Perel-Slater ’11 Receives Advancing Leaders Fellowship

Cynthia RockwellMarch 14, 20143min
Max Perel-Slater ’11
Max Perel-Slater ’11

Max Perel-Slater ’11 has won an Advancing Leaders Fellowship from World Learning for the Tanzania-based project, The Maji Safi Movement (“maji safi” means “clean water” in Swahili; see majisafimovement.org).

Maji Safi is focused on disease prevention and health promotion and particularly aimed at empowering rural communities in their efforts to combat water-borne and water-related diseases. The Movement encompasses both a local NGO and a US-based 501(c)3; Perel-Slater is president and co-founder of the U.S. arm and treasurer of the Tanzania-based organization. He has worked on water projects in Shirati, Tanzania, since 2009, when he led the construction of a rainwater catchment system.

A College of the Environment (COE) major at Wesleyan, Perel-Slater studied abroad in Tanzania with World Learning’s School for International Training, dedicated to international development and exchange programs. He also completed a graduate-level field course in hydrogeology at Clemson University. While in Tanzania, he researched Shirati’s water challenges for his senior capstone project with the COE. In 2011, he worked in Nairobi’s Kibera slum with Shining Hope for Communities, a nonprofit organization founded by Kennedy Odede ’12 and Jessica Posner Odede ’09; there, Perel-Slater coordinated a water sanitation project and co-led their summer program for students from US universities.

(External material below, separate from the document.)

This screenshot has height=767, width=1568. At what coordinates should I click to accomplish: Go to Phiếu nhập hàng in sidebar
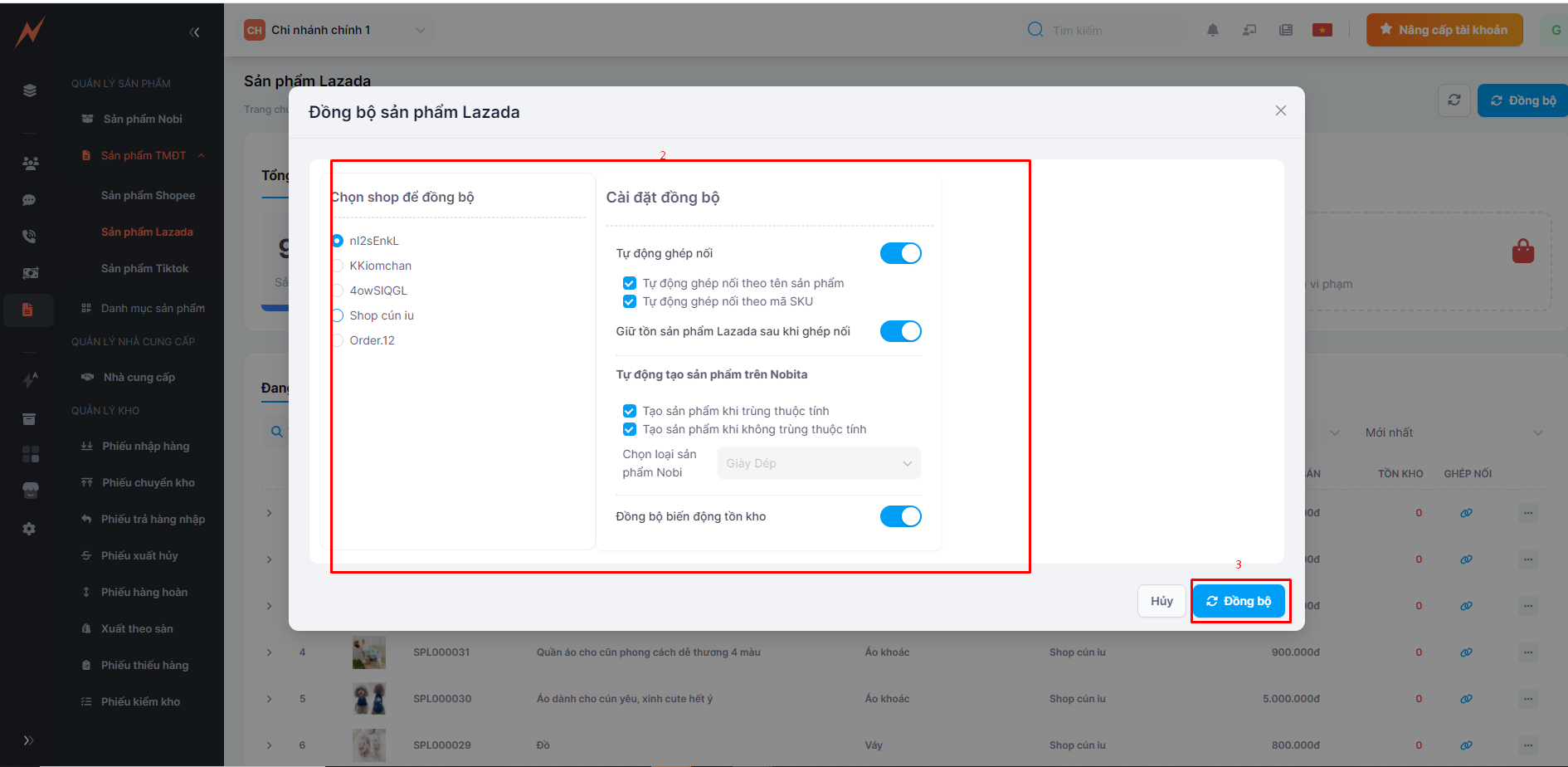coord(145,447)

Additionally, this summer Perel-Slater was named an associate fellow of the College of the Environment, noted Barry Chernoff, COE director and the Robert Schumann Professor of Environmental Studies at Wesleyan. The fellowship acknowledges both the formative and continuing relationship between Perel-Slater’s work and the COE: Wesleyan undergraduates in the College now serve as interns with Maji Safi in Shirati, and Perel-Slater returns episodically to campus to meet with COE students and faculty.

“Max is an inspiration to our COE undergraduates and alumni alike,” said Chernoff, who is also professor of biology, professor and chair of the environmental studies program, professor of earth and environmental sciences. “He has put his education—and idealism—to practical use in the world in an incredible way. We are so proud of him.”